Meningkatnya ketegangan di Taiwan Kunjungan Ketua DPR AS Nancy Pelosi bulan lalu ke Taipei telah menyebabkan meningkatnya ketegangan antara Beijing dan Washington.
China mengatakan AS bermain dengan api sehubungan dengan kunjungan Pelosi dan memulai latihan militer di sekitar pulau itu, yang dianggapnya sebagai wilayah China.
Kemudian, delegasi tingkat tinggi Perancis juga mengunjungi Taiwan.

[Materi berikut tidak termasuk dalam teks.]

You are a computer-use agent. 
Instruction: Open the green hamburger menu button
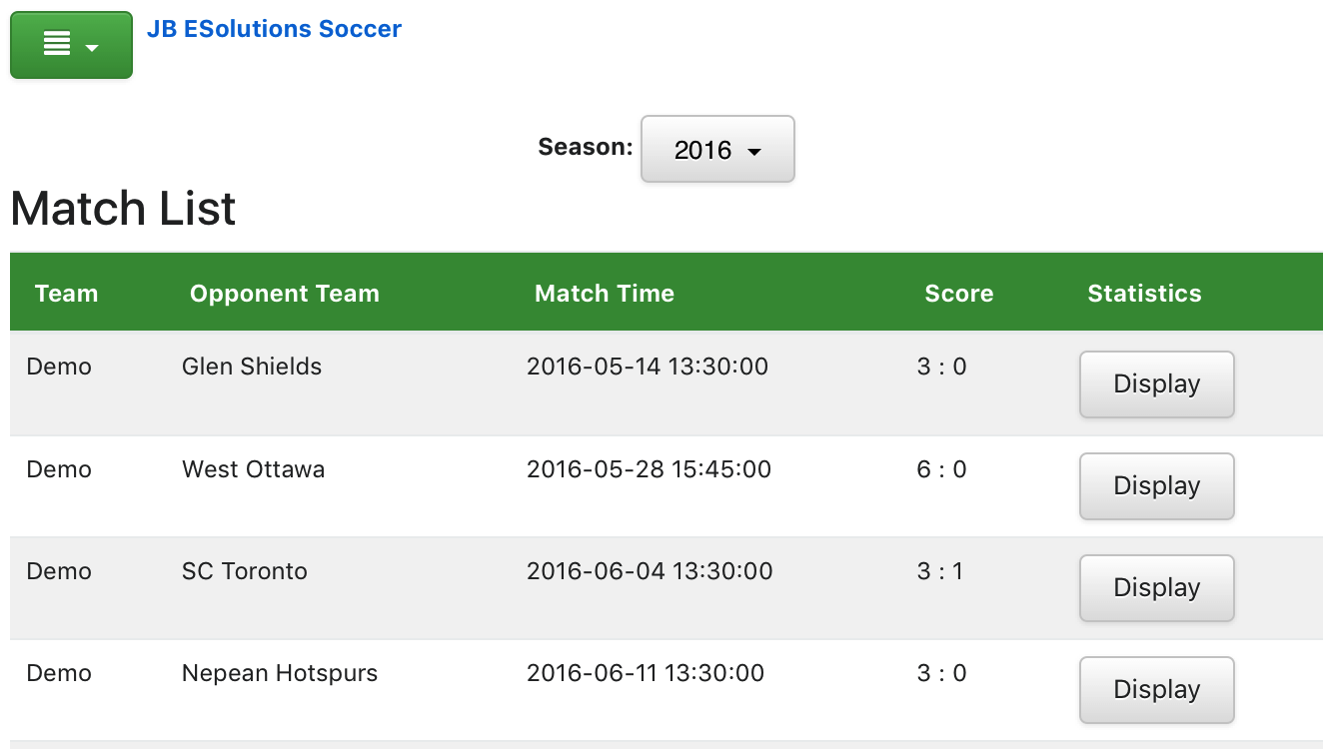71,45
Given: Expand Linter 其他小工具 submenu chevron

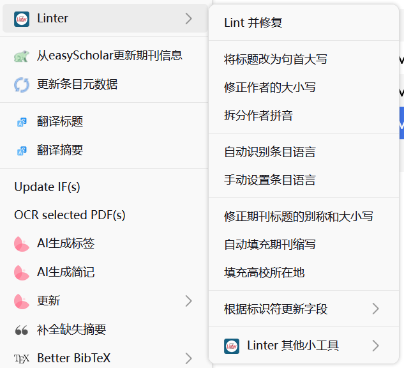Looking at the screenshot, I should pyautogui.click(x=375, y=346).
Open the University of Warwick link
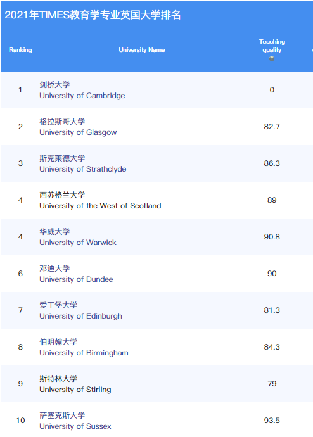This screenshot has height=437, width=313. pos(78,243)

Awal bulan ini, Menteri Luar Negeri Taiwan Joseph Wu mengatakan kepada DW bahwa China telah mengungkapkan strateginya untuk invasi masa depan pulau itu.
Pada tanggal 2 September, Departemen Luar Negeri AS menyalakan potensi kesepakatan senjata senilai 1,1 miliar dollar AS dengan Taiwan yang mencakup penjualan rudal anti kapal dan rudal anti serangan udara serta sistem pengawasan radar.

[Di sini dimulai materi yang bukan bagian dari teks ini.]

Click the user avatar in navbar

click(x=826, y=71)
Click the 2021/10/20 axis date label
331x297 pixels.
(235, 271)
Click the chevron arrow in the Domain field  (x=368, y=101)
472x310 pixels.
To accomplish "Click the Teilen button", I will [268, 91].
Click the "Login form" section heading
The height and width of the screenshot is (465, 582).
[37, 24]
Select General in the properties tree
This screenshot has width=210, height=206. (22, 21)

Di bawah undang-undang yang disahkan oleh Kongres, AS diharuskan menjual perlengkapan militer Taiwan.
Kejelasan strategi AS Fang Yu-Chen, seorang profesor ilmu politik di Universitas Soochow di Taiwan, mengatakan kepada DW bahwa ambiguitas strategis AS kini menjadi lebih strategis dan tidak terlalu ambigu.
“Saya pikir ini adalah proses penyesuaian dari ambiguitas strategis ke kejelasan strategis.

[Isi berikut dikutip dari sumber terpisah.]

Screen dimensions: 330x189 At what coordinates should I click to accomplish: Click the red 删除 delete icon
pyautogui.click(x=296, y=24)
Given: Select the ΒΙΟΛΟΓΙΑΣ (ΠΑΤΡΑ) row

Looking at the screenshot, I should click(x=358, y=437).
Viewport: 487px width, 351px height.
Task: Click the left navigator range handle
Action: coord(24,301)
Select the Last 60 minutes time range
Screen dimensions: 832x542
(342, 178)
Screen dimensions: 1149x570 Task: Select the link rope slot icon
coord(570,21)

Sementara (Biden) mengatakan AS akan membela Taiwan, dia tidak merinci bagaimana AS akan membela Taiwan, yang menunjukkan ambiguitas strategis tidak berubah, selalu seperti itu," ujarnya.
Lev Nachman, seorang profesor ilmu politik di National Chengchi University di Taiwan, mengatakan kepada DW bahwa ada celah antara Biden dan Gedung Putih, di mana Gedung Putih bertindak dalam satu cara dan Biden berbicara dan bertindak dengan cara lain.
“Ketika tiba saatnya untuk bertindak, dapat menyebabkan hasil yang sangat berbeda dari apa yang mungkin dipikirkan Biden bahwa dia memiliki kapasitas untuk melakukannya,” bantah Nachman.